*WORK ITEM:*
Please transcribe the following records in full, exactly as given.

++++ DATA FOR REVIEW

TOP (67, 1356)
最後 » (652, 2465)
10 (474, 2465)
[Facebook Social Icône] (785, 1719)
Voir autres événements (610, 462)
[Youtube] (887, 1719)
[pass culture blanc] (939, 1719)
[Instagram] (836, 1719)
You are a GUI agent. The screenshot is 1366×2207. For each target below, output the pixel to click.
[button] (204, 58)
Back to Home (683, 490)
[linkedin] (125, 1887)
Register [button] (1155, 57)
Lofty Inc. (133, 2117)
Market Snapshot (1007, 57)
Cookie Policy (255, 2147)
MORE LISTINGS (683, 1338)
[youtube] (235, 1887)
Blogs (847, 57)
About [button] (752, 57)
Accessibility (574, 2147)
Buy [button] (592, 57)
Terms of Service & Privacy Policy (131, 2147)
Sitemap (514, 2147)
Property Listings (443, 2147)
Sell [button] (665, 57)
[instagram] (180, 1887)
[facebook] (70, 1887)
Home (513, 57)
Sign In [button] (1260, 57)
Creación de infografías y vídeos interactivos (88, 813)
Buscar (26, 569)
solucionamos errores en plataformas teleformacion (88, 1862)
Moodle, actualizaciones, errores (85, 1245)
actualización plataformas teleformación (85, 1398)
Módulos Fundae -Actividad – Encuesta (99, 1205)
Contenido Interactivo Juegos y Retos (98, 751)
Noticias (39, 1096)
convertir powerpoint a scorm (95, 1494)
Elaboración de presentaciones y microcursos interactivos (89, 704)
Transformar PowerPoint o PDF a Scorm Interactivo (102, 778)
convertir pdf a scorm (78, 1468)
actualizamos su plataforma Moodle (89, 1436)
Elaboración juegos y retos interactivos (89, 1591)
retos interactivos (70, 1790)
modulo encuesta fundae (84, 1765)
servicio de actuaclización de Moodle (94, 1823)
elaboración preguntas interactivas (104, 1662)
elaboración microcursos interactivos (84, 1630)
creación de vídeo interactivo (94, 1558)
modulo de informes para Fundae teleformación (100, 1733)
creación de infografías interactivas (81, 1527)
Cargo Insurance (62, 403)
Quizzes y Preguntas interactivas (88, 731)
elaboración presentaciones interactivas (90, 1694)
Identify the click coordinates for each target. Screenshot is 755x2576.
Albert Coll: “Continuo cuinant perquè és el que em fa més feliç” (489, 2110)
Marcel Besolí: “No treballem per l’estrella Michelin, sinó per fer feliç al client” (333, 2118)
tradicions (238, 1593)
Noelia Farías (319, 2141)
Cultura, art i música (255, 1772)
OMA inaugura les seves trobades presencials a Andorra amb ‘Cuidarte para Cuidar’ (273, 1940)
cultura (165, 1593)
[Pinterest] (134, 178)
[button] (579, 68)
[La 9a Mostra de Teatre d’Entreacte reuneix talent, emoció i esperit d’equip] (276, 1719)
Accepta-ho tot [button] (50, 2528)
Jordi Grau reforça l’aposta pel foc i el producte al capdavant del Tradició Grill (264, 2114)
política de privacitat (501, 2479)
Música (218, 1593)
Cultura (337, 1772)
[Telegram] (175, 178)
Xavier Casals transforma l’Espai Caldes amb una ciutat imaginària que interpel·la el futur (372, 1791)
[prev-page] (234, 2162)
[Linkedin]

++++++++

*ANSWER FOR THE TASK:*
TOP (67, 1356)
最後 » (652, 2465)
10 (474, 2465)
[Facebook Social Icône] (785, 1719)
Voir autres événements (610, 462)
[Youtube] (887, 1719)
[pass culture blanc] (939, 1719)
[Instagram] (836, 1719)
You are a GUI agent. The screenshot is 1366×2207. For each target below, output the pixel to click.
[button] (204, 58)
Back to Home (683, 490)
[linkedin] (125, 1887)
Register [button] (1155, 57)
Lofty Inc. (133, 2117)
Market Snapshot (1007, 57)
Cookie Policy (255, 2147)
MORE LISTINGS (683, 1338)
[youtube] (235, 1887)
Blogs (847, 57)
About [button] (752, 57)
Accessibility (574, 2147)
Buy [button] (592, 57)
Terms of Service & Privacy Policy (131, 2147)
Sitemap (514, 2147)
Property Listings (443, 2147)
Sell [button] (665, 57)
[instagram] (180, 1887)
[facebook] (70, 1887)
Home (513, 57)
Sign In [button] (1260, 57)
Creación de infografías y vídeos interactivos (88, 813)
Buscar (26, 569)
solucionamos errores en plataformas teleformacion (88, 1862)
Moodle, actualizaciones, errores (85, 1245)
actualización plataformas teleformación (85, 1398)
Módulos Fundae -Actividad – Encuesta (99, 1205)
Contenido Interactivo Juegos y Retos (98, 751)
Noticias (39, 1096)
convertir powerpoint a scorm (95, 1494)
Elaboración de presentaciones y microcursos interactivos (89, 704)
Transformar PowerPoint o PDF a Scorm Interactivo (102, 778)
convertir pdf a scorm (78, 1468)
actualizamos su plataforma Moodle (89, 1436)
Elaboración juegos y retos interactivos (89, 1591)
retos interactivos (70, 1790)
modulo encuesta fundae (84, 1765)
servicio de actuaclización de Moodle (94, 1823)
elaboración preguntas interactivas (104, 1662)
elaboración microcursos interactivos (84, 1630)
creación de vídeo interactivo (94, 1558)
modulo de informes para Fundae teleformación (100, 1733)
creación de infografías interactivas (81, 1527)
Cargo Insurance (62, 403)
Quizzes y Preguntas interactivas (88, 731)
elaboración presentaciones interactivas (90, 1694)
Identify the click coordinates for each target. Screenshot is 755x2576.
Albert Coll: “Continuo cuinant perquè és el que em fa més feliç” (489, 2110)
Marcel Besolí: “No treballem per l’estrella Michelin, sinó per fer feliç al client” (333, 2118)
tradicions (238, 1593)
Noelia Farías (319, 2141)
Cultura, art i música (255, 1772)
OMA inaugura les seves trobades presencials a Andorra amb ‘Cuidarte para Cuidar’ (273, 1940)
cultura (165, 1593)
[Pinterest] (134, 178)
[button] (579, 68)
[La 9a Mostra de Teatre d’Entreacte reuneix talent, emoció i esperit d’equip] (276, 1719)
Accepta-ho tot [button] (50, 2528)
Jordi Grau reforça l’aposta pel foc i el producte al capdavant del Tradició Grill (264, 2114)
política de privacitat (501, 2479)
Música (218, 1593)
Cultura (337, 1772)
[Telegram] (175, 178)
Xavier Casals transforma l’Espai Caldes amb una ciutat imaginària que interpel·la el futur (372, 1791)
[prev-page] (234, 2162)
[Linkedin]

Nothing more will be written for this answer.